─── EXCERPT ───
Re: cdt glossary 0.1.1 [Transaction]
Date: Fri, 20 Apr 2007 03:42:48 GMT
Message-ID: <YEWVh.17889$Um6.16246_at_newssvr12.news.prodigy.net>
"paul c" <toledobythesea_at_oohay.ac> wrote in message
news:x6SVh.98742$DE1.19705_at_pd7urf2no...
> mAsterdam wrote:
>> paul c wrote:
[snip]
> I wasn't suggesting it did. As far as I know, "order of work" is not a
> relational issue, nor is a transaction a relational concept any more than
> invoices are. Wondering why they aren't part of RT is like asking why the
> RM isn't based on a state machine.
>
> I would say "order of work" is a language concept and is not necessarily
> required by all possible languages. I also think it is not necessarily
> part and parcel of a transaction concept. (For example, my preferred
> language would not require statements to be ordered by the programmer,
> even though the machine might have to order them.) Saying that one can't
> have an atomic group of statements that either all complete successfully
> or none of them completes without the programmer's statements following
> some order is like saying that relations must be stored in the same table
> form that they might be displayed in.
─── PROVIDED DATA ───
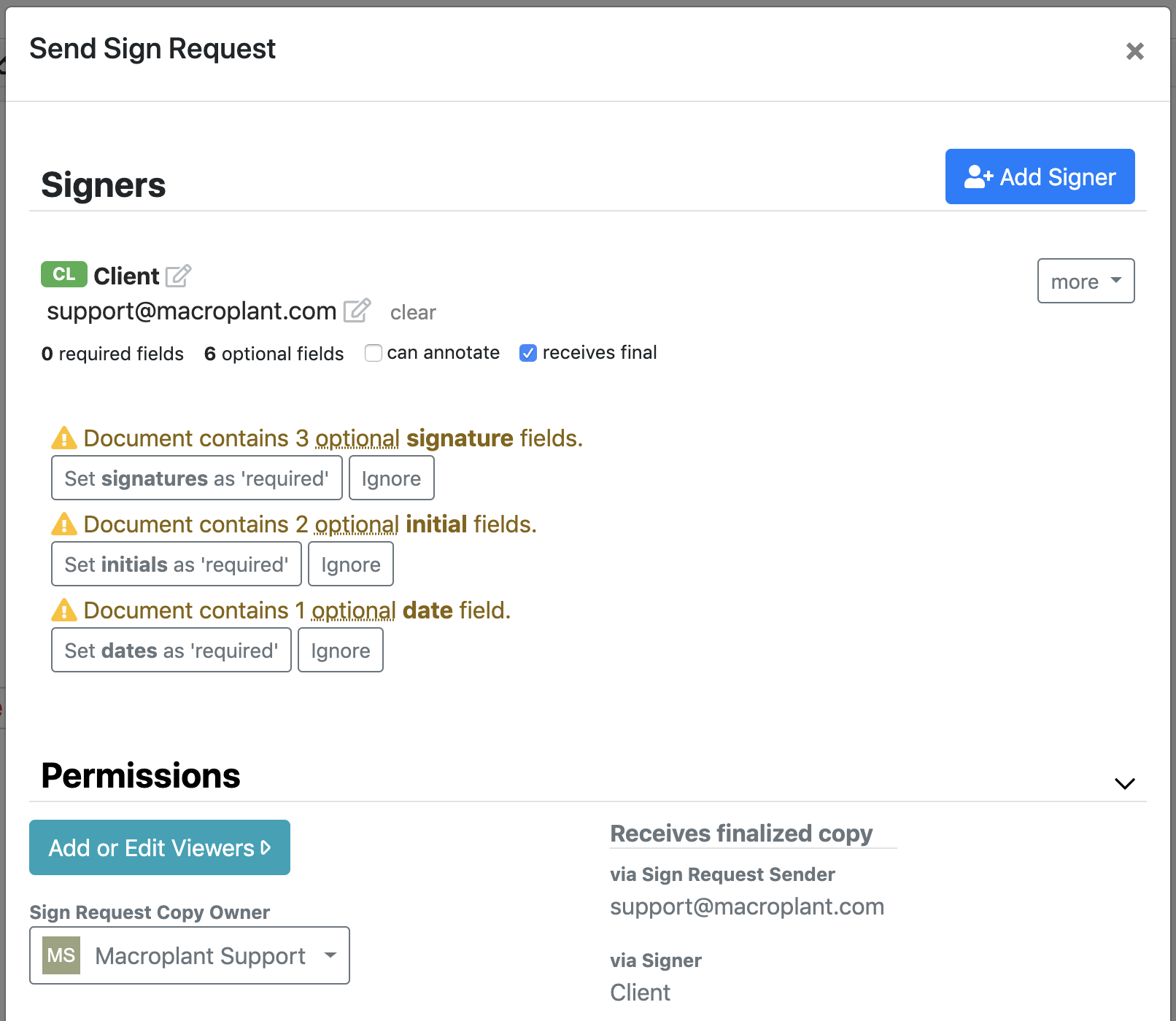Click the warning triangle near initial fields message
This screenshot has width=1176, height=1021.
64,524
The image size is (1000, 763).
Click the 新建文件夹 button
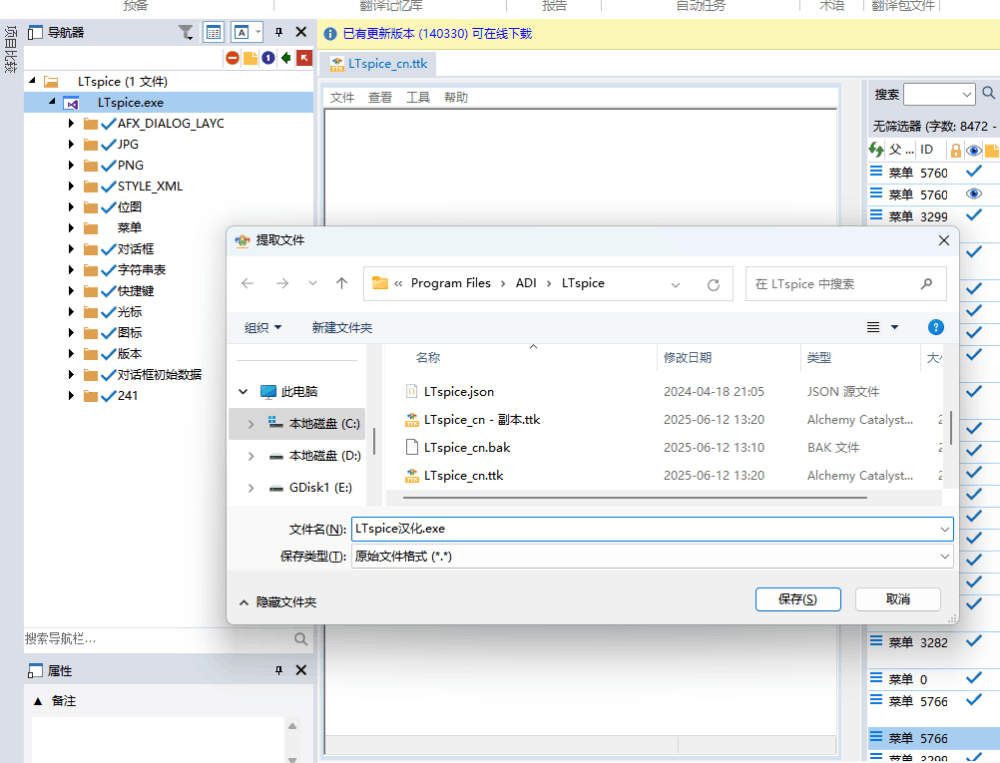pos(342,328)

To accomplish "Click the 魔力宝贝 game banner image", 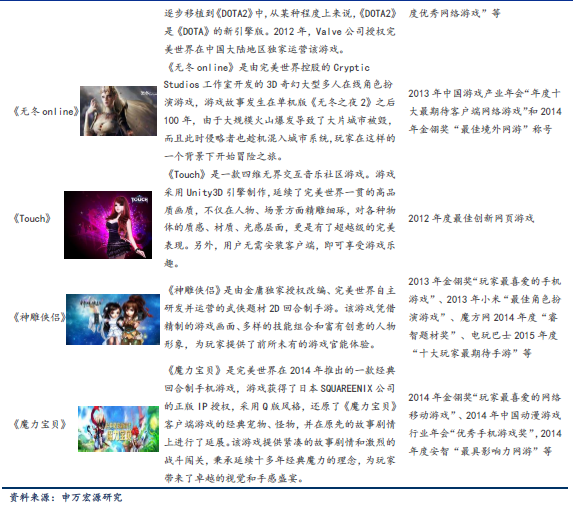I will tap(118, 429).
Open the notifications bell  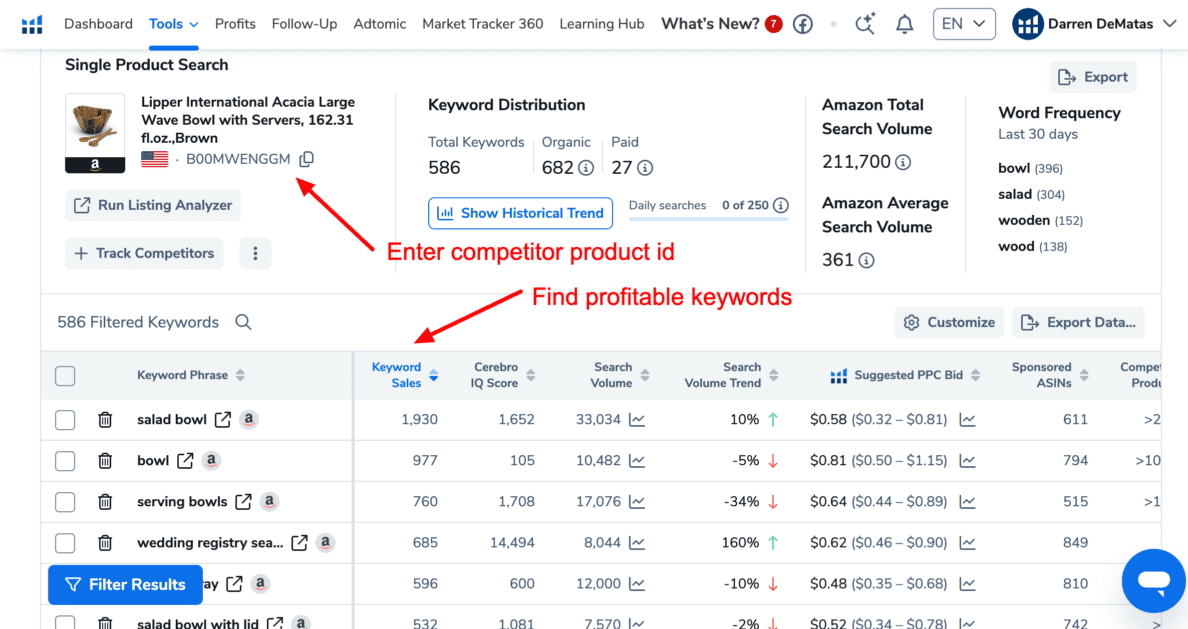click(905, 24)
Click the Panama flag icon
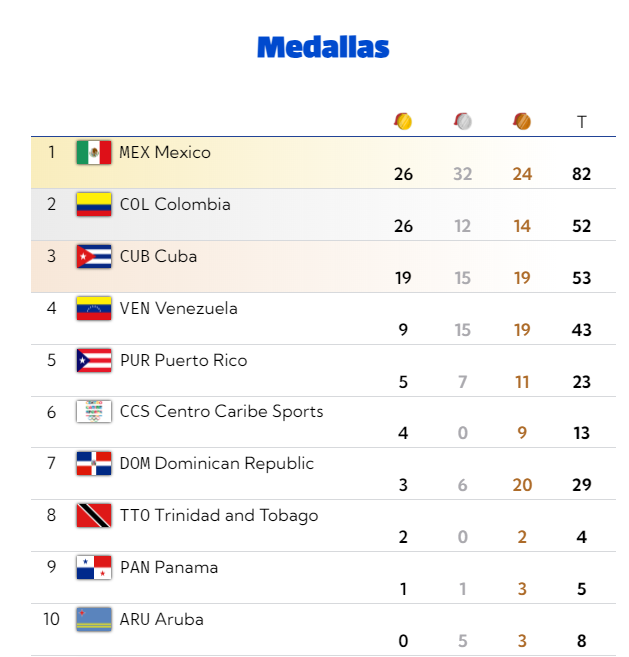Image resolution: width=629 pixels, height=657 pixels. click(x=94, y=568)
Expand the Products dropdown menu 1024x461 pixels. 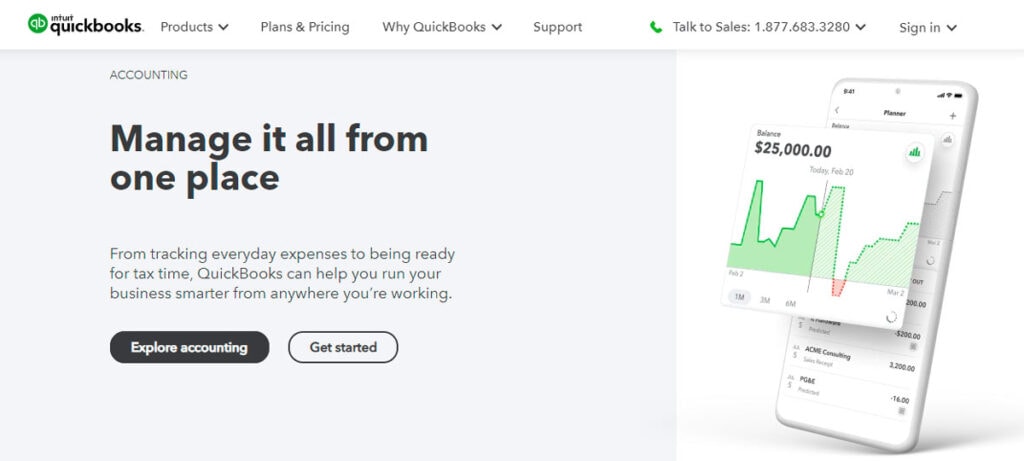pos(194,27)
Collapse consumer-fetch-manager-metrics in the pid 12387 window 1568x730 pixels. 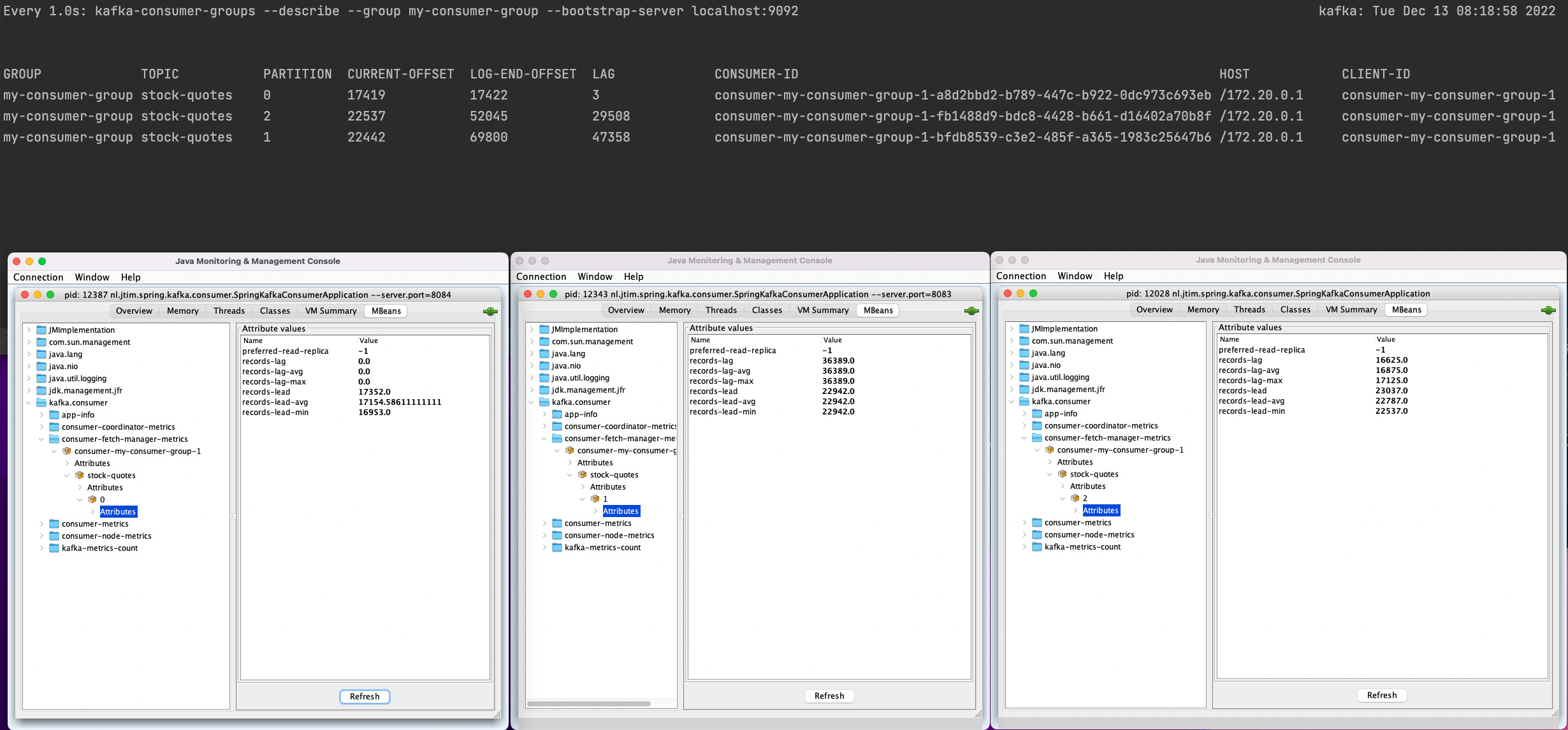point(41,439)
───
**SET TASKS**
(1) In the newsgroup post, restate the paragraph beginning "I wasn't suggesting it did" more briefly, keeping its main points.
(2) According to the newsgroup post, what would the writer's preferred language not require?
(3) Carry on the newsgroup post from its final sentence.

**OUTPUTS FOR THE TASKS**
(1) The writer denies having made that suggestion and holds that "order of work" is not a relational issue. A transaction is no more a relational concept than invoices are. Asking why these are not part of RT is likened to asking why the RM is not based on a state machine.

(2) It would not require statements to be ordered by the programmer, even though the machine might have to order them.

(3)
>
Is the result (x + 5) * 4 or (x * 4) + 5? Or is it x * 4, which is what D&D's multiple assignment would produce?
Do you limit a transaction so that only one transformation can occur per relation? Per tuple? Per attribute value?
Should all constraints be checked after each operation? Only some? Or should they all be deferred until the end? I mention this because the result of one operation may leave the database in an inconsistent state, making any subsequent operations suspect.
If it were possible to convert a group of statements into a single operation, then there would be no need for order, there would only be one transformation per relation, per tuple and per attribute value, and constraints would only need to be checked once. Alas, this capability is not available in any commercial system that I know of, and even D doesn't doesn't support it.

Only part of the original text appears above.